What you need to understand
What exactly is JSON-LD?
JSON-LD (JavaScript Object Notation for Linked Data) is one of the three markup formats accepted by Google for implementing Schema.org structured data. Unlike Microdata and RDFa, which require integrating tags directly into the visible HTML, JSON-LD is presented as a <script type="application/ld+json"> block typically placed in the <head> or at the end of the <body>.
This separation between visible content and semantic markup drastically simplifies implementation. A developer can add or modify JSON-LD without touching the existing HTML structure. For CMSs, plugins, or third-party integrations, this saves time and reduces the risk of syntax errors — the nested tags of Microdata are often a source of silent bugs.
Why is Google showing this preference now?
Mueller's statement reflects a gradual standardization of Google's official documentation. For several years, new features for rich results (FAQ, How-to, Product, Job Posting, etc.) have been prioritized — sometimes exclusively — documented in JSON-LD.

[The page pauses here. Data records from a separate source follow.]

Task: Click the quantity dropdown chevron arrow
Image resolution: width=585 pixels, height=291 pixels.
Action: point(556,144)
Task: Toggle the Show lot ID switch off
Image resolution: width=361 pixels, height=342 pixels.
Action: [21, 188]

In practical terms? When Google deploys a new type of structured data, the JSON-LD format comes first, sometimes months ahead of the Microdata or RDFa equivalents. Some recent types (like Speakable or some Product attributes) have never received official documentation in Microdata.

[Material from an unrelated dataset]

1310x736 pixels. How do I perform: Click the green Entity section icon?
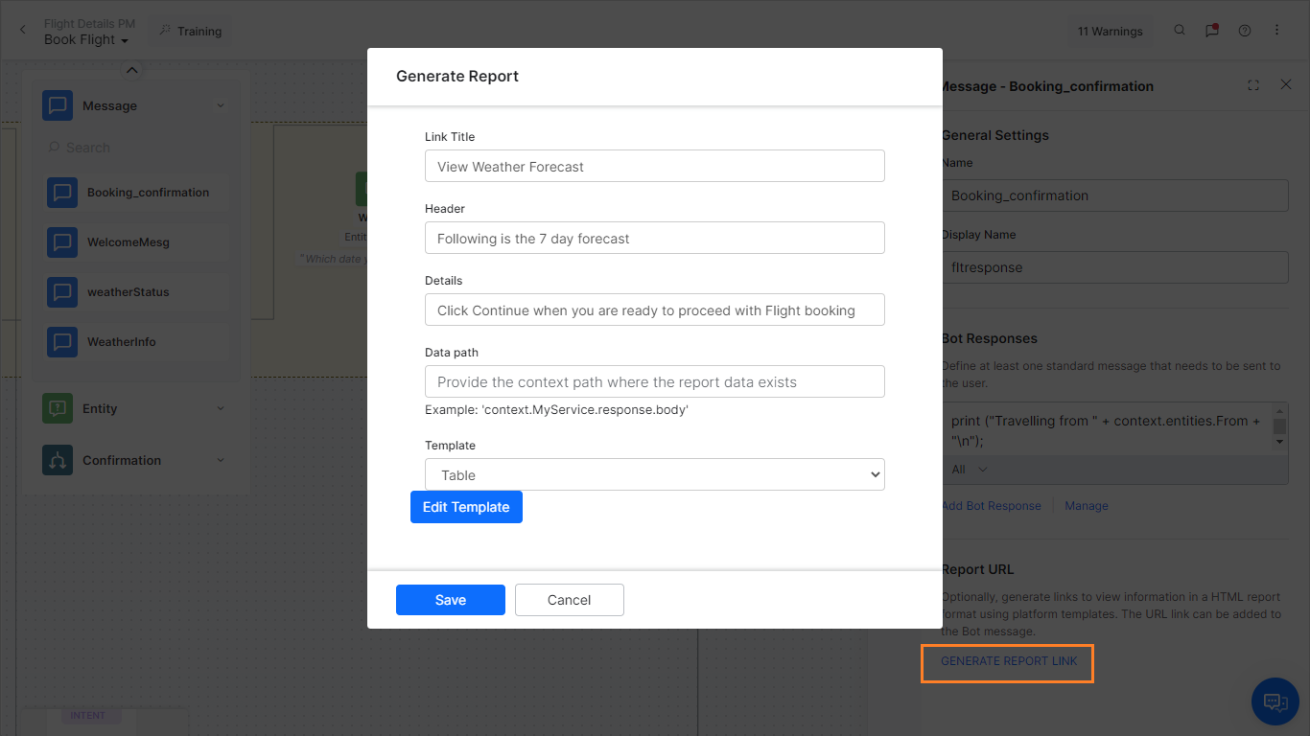click(57, 407)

This technical preference does not mean that Google penalizes other formats, but it creates a bias in access to new features. A site marked up in Microdata will have to wait — or migrate — to benefit from some recent rich snippets. This sends a clear signal about Google's long-term direction.
What impact does this have on sites already marked up in Microdata or RDFa?

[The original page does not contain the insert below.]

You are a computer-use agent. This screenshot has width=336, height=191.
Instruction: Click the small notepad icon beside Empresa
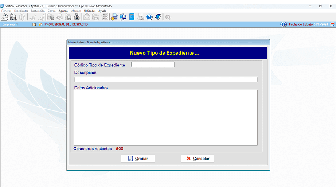(34, 24)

If your current markup works — meaning it generates valid rich snippets in Search Console and appears correctly in the SERPs — there is no urgency to migrate. Google treats all three formats equivalently once the data is extracted and validated.
Migrating becomes relevant in three specific cases: (1) you want to access a new type of rich snippet documented only in JSON-LD, (2) your technical team is struggling with recurring Microdata nesting errors, (3) you are refactoring your front-end and want to decouple the markup from the HTML. In all other cases, it’s a nice-to-have, not a priority.
- JSON-LD separates markup from visible HTML, reducing syntax errors and simplifying maintenance.
- Google prioritizes documentation of new types of structured data in JSON-LD, sometimes without immediate Microdata or RDFa equivalents.
- Microdata and RDFa remain functional for existing types — no urgency to migrate if the current markup generates valid rich snippets.
- Google's preference reflects a technical standardization, not a direct ranking criterion.
- Migrating is justified to access new features, simplify the technical stack, or resolve recurring nesting bugs.
SEO Expert opinion
Is this statement consistent with observed practices in the field?
Absolutely. Audits of high-traffic sites show that JSON-LD overwhelmingly dominates recent implementations — WordPress, Shopify, and most modern CMSs adopt it by default via their plugins. New types of rich snippets (FAQ, How-to, Product with star review snippets) are almost systematically documented in JSON-LD in Google's Search Central.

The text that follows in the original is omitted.